-- TEXT follows --

ADV Films announced they had licensed the OVA series at Project A-Kon 9, which took place in May 1998. It was dubbed in English and released as a single direct-to-video film under the name of Sonic the Hedgehog: The Movie on VHS and DVD on September 7, 1999, to coincide with the international release of Sonic Adventure for the Dreamcast. In Australia and the United States, the OVA was released on both VHS and DVD, with the DVD version including both English and Japanese language tracks together with English and Spanish subtitles. The OVA also received home releases in the United Kingdom.

In Taiwan, the OVA was broadcast on the Shouhua Cartoon Channel in its original language with Mandarin subtitles, while in Hong Kong the OVA was dubbed into Cantonese and shown on TVB Jade. The OVA also received a Korean dub in South Korea under the name Sonic Vs. Metal Sonic that was released on VHS.

Discotek Media attempted to license the show for a Blu-ray release in North America. However, Sega was unable to locate key documents related to the OVA's music or voice actors.

-- TEXT concluded --
-- DATA RECORDS follows --

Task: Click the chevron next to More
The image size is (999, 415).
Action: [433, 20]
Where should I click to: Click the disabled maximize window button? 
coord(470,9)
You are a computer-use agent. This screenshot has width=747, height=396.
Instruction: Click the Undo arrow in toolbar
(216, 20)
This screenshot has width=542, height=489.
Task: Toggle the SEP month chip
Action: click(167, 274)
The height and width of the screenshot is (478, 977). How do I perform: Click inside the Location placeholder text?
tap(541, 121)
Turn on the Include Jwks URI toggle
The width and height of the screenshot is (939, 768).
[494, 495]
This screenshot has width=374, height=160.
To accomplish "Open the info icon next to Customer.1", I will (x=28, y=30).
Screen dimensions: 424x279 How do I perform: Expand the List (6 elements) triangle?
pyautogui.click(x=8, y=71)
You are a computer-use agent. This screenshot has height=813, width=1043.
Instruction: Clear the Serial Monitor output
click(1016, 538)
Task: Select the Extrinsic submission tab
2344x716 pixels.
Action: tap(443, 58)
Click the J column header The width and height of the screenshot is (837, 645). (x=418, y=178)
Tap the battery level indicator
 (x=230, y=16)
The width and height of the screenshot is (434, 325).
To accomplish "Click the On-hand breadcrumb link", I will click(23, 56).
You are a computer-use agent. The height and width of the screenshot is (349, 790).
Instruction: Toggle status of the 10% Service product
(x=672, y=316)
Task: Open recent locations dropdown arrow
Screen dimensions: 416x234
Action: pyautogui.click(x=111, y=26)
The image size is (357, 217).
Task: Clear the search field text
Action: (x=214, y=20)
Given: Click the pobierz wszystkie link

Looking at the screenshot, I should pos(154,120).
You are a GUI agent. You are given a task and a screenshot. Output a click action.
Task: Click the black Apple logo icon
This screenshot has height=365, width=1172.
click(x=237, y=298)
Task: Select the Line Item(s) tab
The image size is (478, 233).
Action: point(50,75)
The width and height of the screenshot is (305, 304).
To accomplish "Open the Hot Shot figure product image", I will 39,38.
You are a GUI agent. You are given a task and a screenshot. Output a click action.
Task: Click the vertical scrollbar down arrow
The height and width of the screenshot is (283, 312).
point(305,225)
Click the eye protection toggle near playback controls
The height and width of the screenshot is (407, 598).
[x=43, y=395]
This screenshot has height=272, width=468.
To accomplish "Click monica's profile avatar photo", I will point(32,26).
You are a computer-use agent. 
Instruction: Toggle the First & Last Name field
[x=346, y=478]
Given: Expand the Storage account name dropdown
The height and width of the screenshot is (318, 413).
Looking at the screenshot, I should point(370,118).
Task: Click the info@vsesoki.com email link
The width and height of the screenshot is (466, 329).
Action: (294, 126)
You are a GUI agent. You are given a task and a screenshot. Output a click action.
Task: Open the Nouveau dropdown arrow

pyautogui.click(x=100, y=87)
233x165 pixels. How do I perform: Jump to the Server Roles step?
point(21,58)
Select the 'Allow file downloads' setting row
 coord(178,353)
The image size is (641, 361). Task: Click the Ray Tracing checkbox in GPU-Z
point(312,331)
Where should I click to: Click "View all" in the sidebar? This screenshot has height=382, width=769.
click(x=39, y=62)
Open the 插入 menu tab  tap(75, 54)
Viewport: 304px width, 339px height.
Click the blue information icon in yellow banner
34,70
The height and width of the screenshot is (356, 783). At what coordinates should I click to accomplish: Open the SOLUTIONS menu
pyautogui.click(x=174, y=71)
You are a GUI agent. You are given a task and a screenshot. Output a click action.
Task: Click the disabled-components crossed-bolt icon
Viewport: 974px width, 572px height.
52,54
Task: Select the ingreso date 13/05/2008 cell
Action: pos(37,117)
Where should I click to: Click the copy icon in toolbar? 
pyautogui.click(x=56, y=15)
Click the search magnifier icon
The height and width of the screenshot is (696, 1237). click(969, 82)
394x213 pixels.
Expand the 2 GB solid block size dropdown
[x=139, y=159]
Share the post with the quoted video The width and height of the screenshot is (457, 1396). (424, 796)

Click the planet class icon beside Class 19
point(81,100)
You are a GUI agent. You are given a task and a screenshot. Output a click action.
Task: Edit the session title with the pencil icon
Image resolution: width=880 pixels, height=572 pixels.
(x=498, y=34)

-- DATA RECORDS concluded --

## WHAT YOU WILL DO:
1 - From the text on the Sonic OVA's release history, reproduce verbatim the part that opens with the words containing "ADV Films announced" and closes with "the United Kingdom.".
2 - Condense the paragraph of the Sonic OVA text that begins "ADV Films announced they had licensed" into a bulleted list that keeps its main facts.

## SOLUTIONS TO THE EXERCISE:
1 -
ADV Films announced they had licensed the OVA series at Project A-Kon 9, which took place in May 1998. It was dubbed in English and released as a single direct-to-video film under the name of Sonic the Hedgehog: The Movie on VHS and DVD on September 7, 1999, to coincide with the international release of Sonic Adventure for the Dreamcast. In Australia and the United States, the OVA was released on both VHS and DVD, with the DVD version including both English and Japanese language tracks together with English and Spanish subtitles. The OVA also received home releases in the United Kingdom.

2 -
- ADV Films announced its license of the OVA series at Project A-Kon 9 in May 1998.
- It was dubbed in English and released as a single direct-to-video film, Sonic the Hedgehog: The Movie, on VHS and DVD on September 7, 1999, coinciding with the international release of Sonic Adventure for the Dreamcast.
- In Australia and the United States, it came out on VHS and DVD; the DVD had English and Japanese audio plus English and Spanish subtitles.
- It also received home releases in the United Kingdom.